Give back all the data exactly as it was written.

BEGIN Data records

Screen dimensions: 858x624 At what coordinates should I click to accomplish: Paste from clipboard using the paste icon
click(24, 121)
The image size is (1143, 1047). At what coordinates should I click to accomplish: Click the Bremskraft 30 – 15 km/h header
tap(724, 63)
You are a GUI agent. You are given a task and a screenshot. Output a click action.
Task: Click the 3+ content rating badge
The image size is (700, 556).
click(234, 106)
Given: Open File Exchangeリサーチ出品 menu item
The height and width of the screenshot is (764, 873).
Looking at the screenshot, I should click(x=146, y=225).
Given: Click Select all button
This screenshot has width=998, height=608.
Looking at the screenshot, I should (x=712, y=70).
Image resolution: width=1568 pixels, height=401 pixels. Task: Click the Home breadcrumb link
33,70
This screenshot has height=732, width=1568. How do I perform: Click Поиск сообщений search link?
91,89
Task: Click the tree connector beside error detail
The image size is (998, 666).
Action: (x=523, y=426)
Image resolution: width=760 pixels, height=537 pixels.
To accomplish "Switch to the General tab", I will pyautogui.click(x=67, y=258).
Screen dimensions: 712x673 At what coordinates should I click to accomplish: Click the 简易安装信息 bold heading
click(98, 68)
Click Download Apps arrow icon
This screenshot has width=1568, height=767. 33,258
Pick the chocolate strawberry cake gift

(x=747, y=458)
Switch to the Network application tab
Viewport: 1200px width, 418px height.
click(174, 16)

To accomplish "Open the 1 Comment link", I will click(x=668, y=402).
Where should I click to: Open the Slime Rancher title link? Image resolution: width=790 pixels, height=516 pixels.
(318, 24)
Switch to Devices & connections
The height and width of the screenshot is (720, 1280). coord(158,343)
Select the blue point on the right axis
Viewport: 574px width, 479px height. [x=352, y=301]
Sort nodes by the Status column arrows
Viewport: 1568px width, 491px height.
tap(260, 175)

END Data records

▶ [Exercise result]:
Screen dimensions: 858x624 At what coordinates should I click to accomplish: Paste from clipboard using the paste icon
click(24, 121)
The image size is (1143, 1047). At what coordinates should I click to accomplish: Click the Bremskraft 30 – 15 km/h header
tap(724, 63)
You are a GUI agent. You are given a task and a screenshot. Output a click action.
Task: Click the 3+ content rating badge
The image size is (700, 556).
click(234, 106)
Given: Open File Exchangeリサーチ出品 menu item
The height and width of the screenshot is (764, 873).
Looking at the screenshot, I should click(x=146, y=225).
Given: Click Select all button
This screenshot has width=998, height=608.
Looking at the screenshot, I should (x=712, y=70).
Image resolution: width=1568 pixels, height=401 pixels. Task: Click the Home breadcrumb link
33,70
This screenshot has height=732, width=1568. How do I perform: Click Поиск сообщений search link?
91,89
Task: Click the tree connector beside error detail
The image size is (998, 666).
Action: (x=523, y=426)
Image resolution: width=760 pixels, height=537 pixels.
To accomplish "Switch to the General tab", I will pyautogui.click(x=67, y=258).
Screen dimensions: 712x673 At what coordinates should I click to accomplish: Click the 简易安装信息 bold heading
click(98, 68)
Click Download Apps arrow icon
This screenshot has width=1568, height=767. 33,258
Pick the chocolate strawberry cake gift

(x=747, y=458)
Switch to the Network application tab
Viewport: 1200px width, 418px height.
click(174, 16)

To accomplish "Open the 1 Comment link", I will click(x=668, y=402).
Where should I click to: Open the Slime Rancher title link? Image resolution: width=790 pixels, height=516 pixels.
(318, 24)
Switch to Devices & connections
The height and width of the screenshot is (720, 1280). coord(158,343)
Select the blue point on the right axis
Viewport: 574px width, 479px height. [x=352, y=301]
Sort nodes by the Status column arrows
Viewport: 1568px width, 491px height.
tap(260, 175)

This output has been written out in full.